Case in point: another family member and I frequently have to communicate about matters concerning the care of an elderly relative. None of the three of us lives in the same place, and so he and I often correspond about the matter by email. I send him an email when I have news worth sharing, or when I would like his input about some new development. A few times now, in response to such an email from me, I have received a response such as “Interesting!” or “Sounds good to me.” Well, yeah. If it were not interesting, I would not have bothered putting it in an email to you, and the purpose of my writing was not to gauge your interest. He answers from his phone. He’s busy; he’s in a hurry; he apparently doesn’t want to be bothered about this now. He has dropped the option of responding like a human, because Google has given him a license to do this.

The thing to remember about email is that it is a conversation. And when we think about conversation, we should think about Paul Grice and his 1967 lectures at Harvard. Grice made the brilliant and intuitive observation that ordinary conversation is a cooperative enterprise. Because of that, it is governed by the principle that contributions to conversation should facilitate the purpose of the exchange — a purpose that is generally understood and shared by participants. Grice formulated four maxims that are easily applicable to any conversation: he inferred rules about conversation that we all follow (most of the time), even though we are never formally taught these rules. The maxims are:

  1. The maxim of quantity, where one tries to be as informative as one possibly can, and gives as much information as is needed, and no more.
  2. The maxim of quality, where one tries to be truthful, and does not give information that is false or that is not supported by evidence.
  3. The maxim of relation, where one tries to be relevant, and says things that are pertinent to the discussion.
  4. The maxim of manner, when one tries to be as clear, as brief, and as orderly as one can in what one says, and where one avoids obscurity and ambiguity.
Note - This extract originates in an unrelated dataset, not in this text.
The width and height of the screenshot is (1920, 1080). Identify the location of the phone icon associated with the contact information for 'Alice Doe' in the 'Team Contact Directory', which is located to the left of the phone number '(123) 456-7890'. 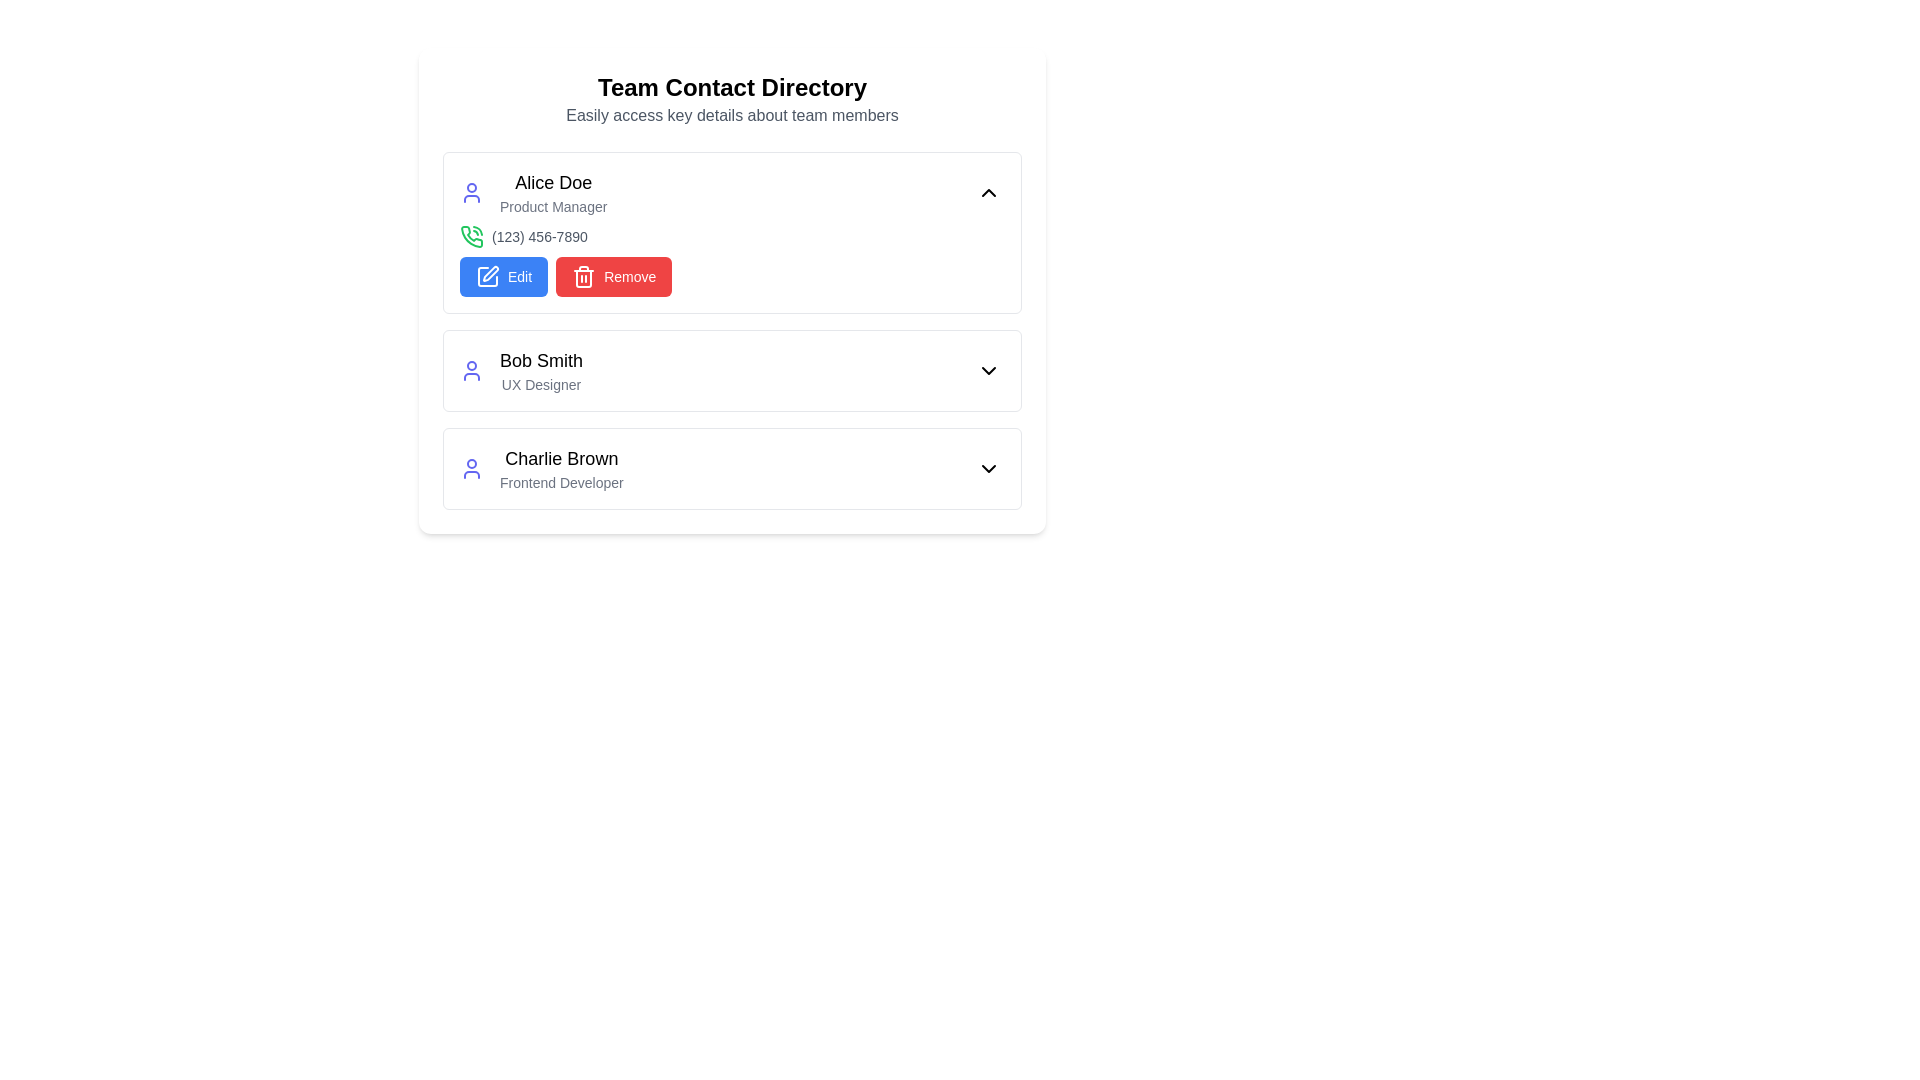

So please, ask yourself, before your finger or cursor flies to one of Gmail’s quick and easy responses: are you violating one of these maxims? Because if you are, you are not only shortchanging your correspondent: you are training sophisticated robots to think that this is the sort of thing that humans typically do.

You’ve probably heard of the Turing Test, proposed by Alan Turing in 1950 as a test of a computer’s ability to exhibit behavior equivalent in intelligence to, or indistinguishable from, that of a human. A lot of folks are still working on this and there have been many advances in recent years. We will probably one day look back on the Turing Test as an historical milestone. Ideally, this will be because computers really have become so sophisticated that we do not know them from humans, and not because humans have jettisoned a portion of their humanity in numb lockstep with their robotic overlords.